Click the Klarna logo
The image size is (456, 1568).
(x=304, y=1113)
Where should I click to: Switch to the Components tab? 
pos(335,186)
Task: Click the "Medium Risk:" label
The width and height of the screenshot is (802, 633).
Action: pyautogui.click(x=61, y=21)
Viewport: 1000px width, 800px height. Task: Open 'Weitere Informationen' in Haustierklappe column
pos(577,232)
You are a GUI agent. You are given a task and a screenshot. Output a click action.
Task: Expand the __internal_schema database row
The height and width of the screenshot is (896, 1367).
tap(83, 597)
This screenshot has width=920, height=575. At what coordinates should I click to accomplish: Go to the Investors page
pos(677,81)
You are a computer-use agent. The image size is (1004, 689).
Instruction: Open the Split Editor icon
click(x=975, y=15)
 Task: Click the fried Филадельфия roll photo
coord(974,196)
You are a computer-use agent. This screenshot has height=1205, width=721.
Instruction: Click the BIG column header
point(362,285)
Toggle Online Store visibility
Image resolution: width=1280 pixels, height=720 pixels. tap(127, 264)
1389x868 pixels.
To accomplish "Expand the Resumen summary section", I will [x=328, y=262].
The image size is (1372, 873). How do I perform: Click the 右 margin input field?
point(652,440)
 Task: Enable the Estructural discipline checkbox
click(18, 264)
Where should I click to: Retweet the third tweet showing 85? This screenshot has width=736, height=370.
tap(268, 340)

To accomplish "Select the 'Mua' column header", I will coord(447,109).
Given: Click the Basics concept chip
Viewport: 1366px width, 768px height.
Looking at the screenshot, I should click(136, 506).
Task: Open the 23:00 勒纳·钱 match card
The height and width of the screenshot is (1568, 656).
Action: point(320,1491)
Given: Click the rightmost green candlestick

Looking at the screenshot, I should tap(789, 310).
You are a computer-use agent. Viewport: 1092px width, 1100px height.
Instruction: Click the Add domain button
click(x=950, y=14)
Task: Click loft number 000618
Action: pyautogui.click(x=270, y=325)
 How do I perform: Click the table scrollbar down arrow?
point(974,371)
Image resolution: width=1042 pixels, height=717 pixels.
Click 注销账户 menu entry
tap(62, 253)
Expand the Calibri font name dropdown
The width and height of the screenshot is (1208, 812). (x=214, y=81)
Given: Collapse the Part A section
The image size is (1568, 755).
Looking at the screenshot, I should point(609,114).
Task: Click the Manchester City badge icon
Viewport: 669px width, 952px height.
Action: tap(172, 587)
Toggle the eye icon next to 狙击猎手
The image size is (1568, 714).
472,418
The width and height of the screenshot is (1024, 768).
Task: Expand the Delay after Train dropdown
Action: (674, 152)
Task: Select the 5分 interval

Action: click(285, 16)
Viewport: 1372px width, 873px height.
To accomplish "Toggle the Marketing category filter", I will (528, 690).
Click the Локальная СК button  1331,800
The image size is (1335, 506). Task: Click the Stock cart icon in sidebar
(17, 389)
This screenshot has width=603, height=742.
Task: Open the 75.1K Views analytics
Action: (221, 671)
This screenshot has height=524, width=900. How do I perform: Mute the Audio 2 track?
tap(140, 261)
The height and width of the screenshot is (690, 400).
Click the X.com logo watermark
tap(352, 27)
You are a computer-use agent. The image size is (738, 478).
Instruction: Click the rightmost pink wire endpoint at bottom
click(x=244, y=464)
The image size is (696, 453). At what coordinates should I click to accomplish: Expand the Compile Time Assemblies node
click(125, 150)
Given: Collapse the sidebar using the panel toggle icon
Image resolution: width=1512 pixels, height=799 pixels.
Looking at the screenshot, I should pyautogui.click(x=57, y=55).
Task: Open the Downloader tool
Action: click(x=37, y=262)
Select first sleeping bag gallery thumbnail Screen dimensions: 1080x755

_ _ _ _ _ _ _

Rewrite all of the lines above as a Markdown table with two columns, "Row" for a running number and "Line" for the line itself. Leave out the blank lines.

:: Full output ::
| Row | Line |
|---|---|
| 1 | Click the Klarna logo |
| 2 | The image size is (456, 1568). |
| 3 | (x=304, y=1113) |
| 4 | Where should I click to: Switch to the Components tab?  |
| 5 | pos(335,186) |
| 6 | Task: Click the "Medium Risk:" label |
| 7 | The width and height of the screenshot is (802, 633). |
| 8 | Action: pyautogui.click(x=61, y=21) |
| 9 | Viewport: 1000px width, 800px height. Task: Open 'Weitere Informationen' in Haustierklappe column |
| 10 | pos(577,232) |
| 11 | You are a GUI agent. You are given a task and a screenshot. Output a click action. |
| 12 | Task: Expand the __internal_schema database row |
| 13 | The height and width of the screenshot is (896, 1367). |
| 14 | tap(83, 597) |
| 15 | This screenshot has width=920, height=575. At what coordinates should I click to accomplish: Go to the Investors page |
| 16 | pos(677,81) |
| 17 | You are a computer-use agent. The image size is (1004, 689). |
| 18 | Instruction: Open the Split Editor icon |
| 19 | click(x=975, y=15) |
| 20 |  Task: Click the fried Филадельфия roll photo |
| 21 | coord(974,196) |
| 22 | You are a computer-use agent. This screenshot has height=1205, width=721. |
| 23 | Instruction: Click the BIG column header |
| 24 | point(362,285) |
| 25 | Toggle Online Store visibility |
| 26 | Image resolution: width=1280 pixels, height=720 pixels. tap(127, 264) |
| 27 | 1389x868 pixels. |
| 28 | To accomplish "Expand the Resumen summary section", I will [x=328, y=262]. |
| 29 | The image size is (1372, 873). How do I perform: Click the 右 margin input field? |
| 30 | point(652,440) |
| 31 |  Task: Enable the Estructural discipline checkbox |
| 32 | click(18, 264) |
| 33 | Where should I click to: Retweet the third tweet showing 85? This screenshot has width=736, height=370. |
| 34 | tap(268, 340) |
| 35 | To accomplish "Select the 'Mua' column header", I will coord(447,109). |
| 36 | Given: Click the Basics concept chip |
| 37 | Viewport: 1366px width, 768px height. |
| 38 | Looking at the screenshot, I should click(136, 506). |
| 39 | Task: Open the 23:00 勒纳·钱 match card |
| 40 | The height and width of the screenshot is (1568, 656). |
| 41 | Action: point(320,1491) |
| 42 | Given: Click the rightmost green candlestick |
| 43 | Looking at the screenshot, I should tap(789, 310). |
| 44 | You are a computer-use agent. Viewport: 1092px width, 1100px height. |
| 45 | Instruction: Click the Add domain button |
| 46 | click(x=950, y=14) |
| 47 | Task: Click loft number 000618 |
| 48 | Action: pyautogui.click(x=270, y=325) |
| 49 |  How do I perform: Click the table scrollbar down arrow? |
| 50 | point(974,371) |
| 51 | Image resolution: width=1042 pixels, height=717 pixels. |
| 52 | Click 注销账户 menu entry |
| 53 | tap(62, 253) |
| 54 | Expand the Calibri font name dropdown |
| 55 | The width and height of the screenshot is (1208, 812). (x=214, y=81) |
| 56 | Given: Collapse the Part A section |
| 57 | The image size is (1568, 755). |
| 58 | Looking at the screenshot, I should point(609,114). |
| 59 | Task: Click the Manchester City badge icon |
| 60 | Viewport: 669px width, 952px height. |
| 61 | Action: tap(172, 587) |
| 62 | Toggle the eye icon next to 狙击猎手 |
| 63 | The image size is (1568, 714). |
| 64 | 472,418 |
| 65 | The width and height of the screenshot is (1024, 768). |
| 66 | Task: Expand the Delay after Train dropdown |
| 67 | Action: (674, 152) |
| 68 | Task: Select the 5分 interval |
| 69 | Action: click(285, 16) |
| 70 | Viewport: 1372px width, 873px height. |
| 71 | To accomplish "Toggle the Marketing category filter", I will (528, 690). |
| 72 | Click the Локальная СК button  1331,800 |
| 73 | The image size is (1335, 506). Task: Click the Stock cart icon in sidebar |
| 74 | (17, 389) |
| 75 | This screenshot has width=603, height=742. |
| 76 | Task: Open the 75.1K Views analytics |
| 77 | Action: (221, 671) |
| 78 | This screenshot has height=524, width=900. How do I perform: Mute the Audio 2 track? |
| 79 | tap(140, 261) |
| 80 | The height and width of the screenshot is (690, 400). |
| 81 | Click the X.com logo watermark |
| 82 | tap(352, 27) |
| 83 | You are a computer-use agent. The image size is (738, 478). |
| 84 | Instruction: Click the rightmost pink wire endpoint at bottom |
| 85 | click(x=244, y=464) |
| 86 | The image size is (696, 453). At what coordinates should I click to accomplish: Expand the Compile Time Assemblies node |
| 87 | click(125, 150) |
| 88 | Given: Collapse the sidebar using the panel toggle icon |
| 89 | Image resolution: width=1512 pixels, height=799 pixels. |
| 90 | Looking at the screenshot, I should pyautogui.click(x=57, y=55). |
| 91 | Task: Open the Downloader tool |
| 92 | Action: click(x=37, y=262) |
| 93 | Select first sleeping bag gallery thumbnail Screen dimensions: 1080x755 |